Keith Thompson picture Keith Thompson · Jan 28, 2015

It's probably using a special feature of some shells that lets ** do a recursive match, as opposed to a single *, which matches only in the current directory.

The wildcard * matches any file or directory (whose name doesn't start with .) in the current directory.

Depending on which shell you're using, and with which settings, ** may be equivalent to *; it could match zero or more characters followed by zero or more characters, which is the same as matching zero or more characters just once.

But with some shells, with some settings, ** is a recursive version of *, matching all files and directories in the current directory and subdirectories.

Quoting the bash manual:

`*'
Matches any string, including the null string. When the `globstar' shell option is enabled, and `*' is used in a filename expansion context, two adjacent `*'s used as a single pattern will match all files and zero or more directories and subdirectories. If followed by a `/', two adjacent ``*'s will match only directories and subdirectories.

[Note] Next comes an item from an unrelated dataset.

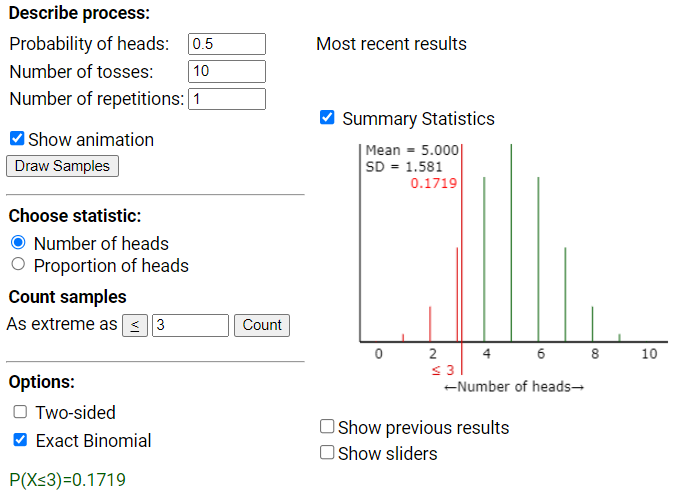Click the Number of tosses input field
Viewport: 679px width, 491px height.
click(226, 71)
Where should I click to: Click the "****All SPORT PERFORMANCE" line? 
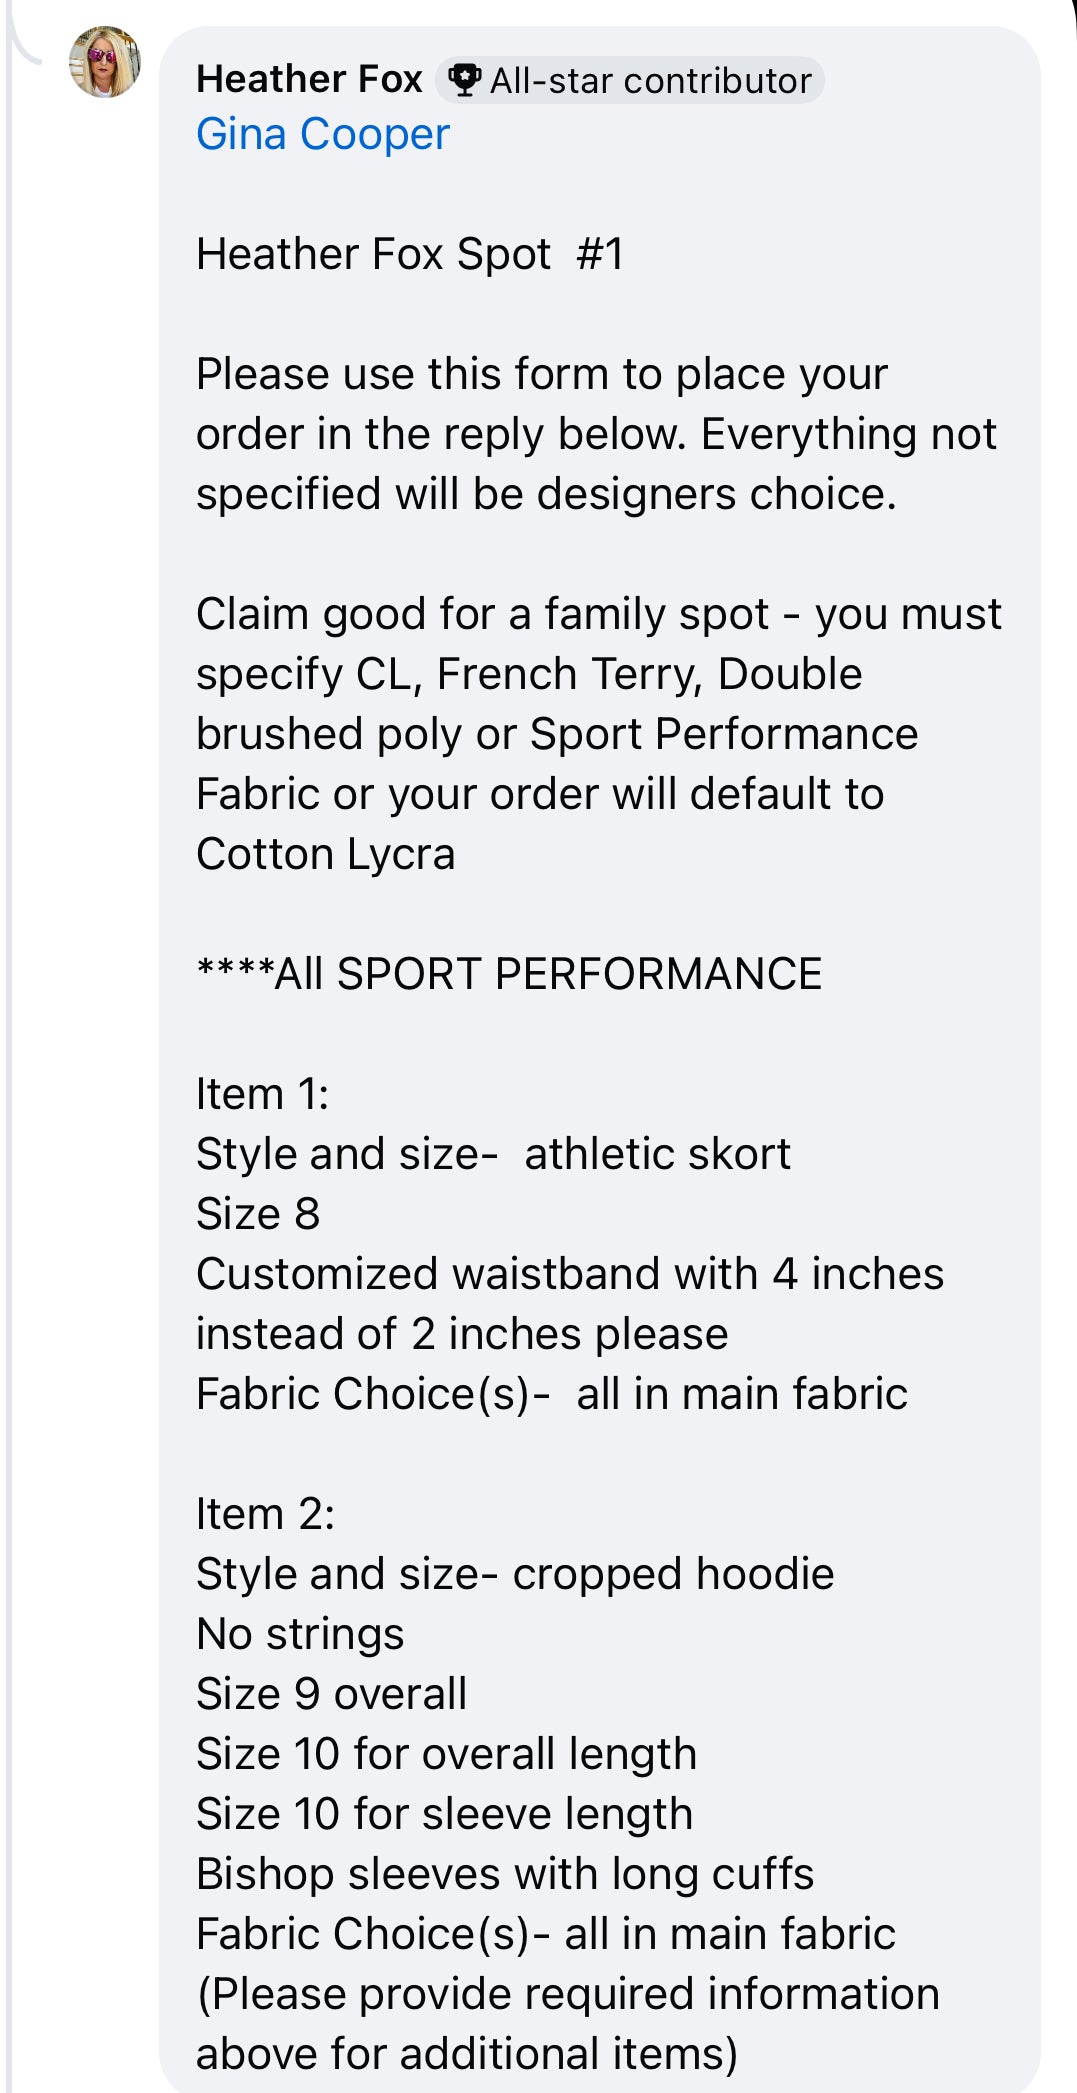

This works only if the globstar option is set via:

shopt -s globstar

(it's disabled by default) and only in relatively recent versions of bash.

I believe zsh also supports this syntax.

It's important to keep in mind that wildcards are expanded by the shell, not by the ls command. If you type ls **, or ls *.txt, the ls command itself never sees the * characters; it only sees an expanded list of files, just as if you had typed the entire list on the command line.